INPUT START
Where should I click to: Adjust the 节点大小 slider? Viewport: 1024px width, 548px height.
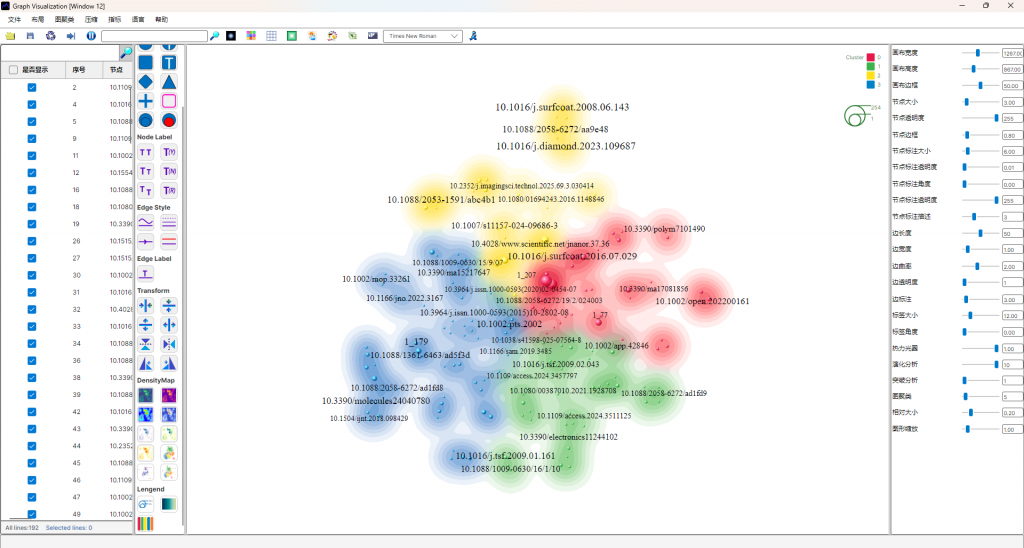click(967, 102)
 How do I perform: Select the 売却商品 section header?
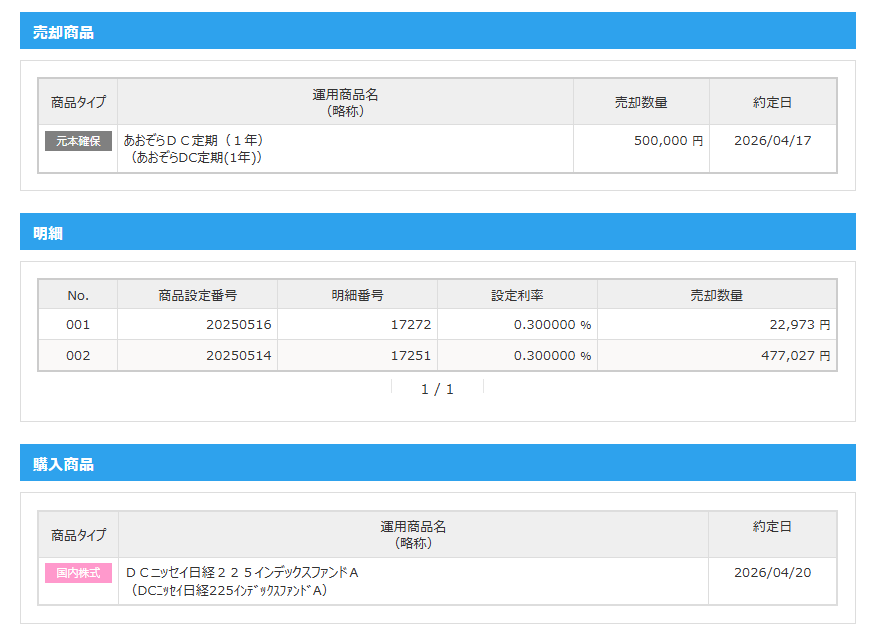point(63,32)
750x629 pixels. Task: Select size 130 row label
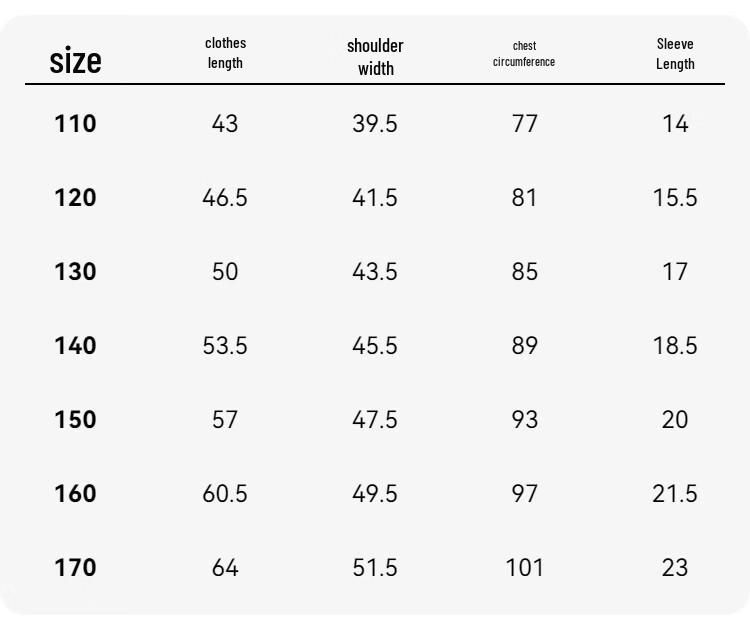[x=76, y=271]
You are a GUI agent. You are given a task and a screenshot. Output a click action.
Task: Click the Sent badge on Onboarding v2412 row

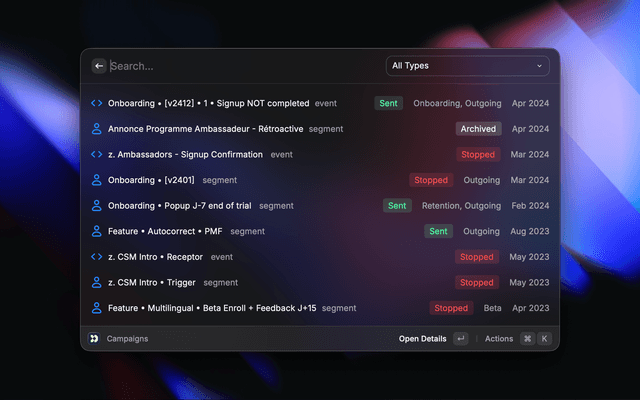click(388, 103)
INPUT END
Where the line with "Task: Click the" appears in the entries above, begin there and restate every line to the end word for word, minus the pictures.

§ **SOLUTION FOR THIS EXERCISE**:
Task: Click the Sent badge on Onboarding v2412 row

click(388, 103)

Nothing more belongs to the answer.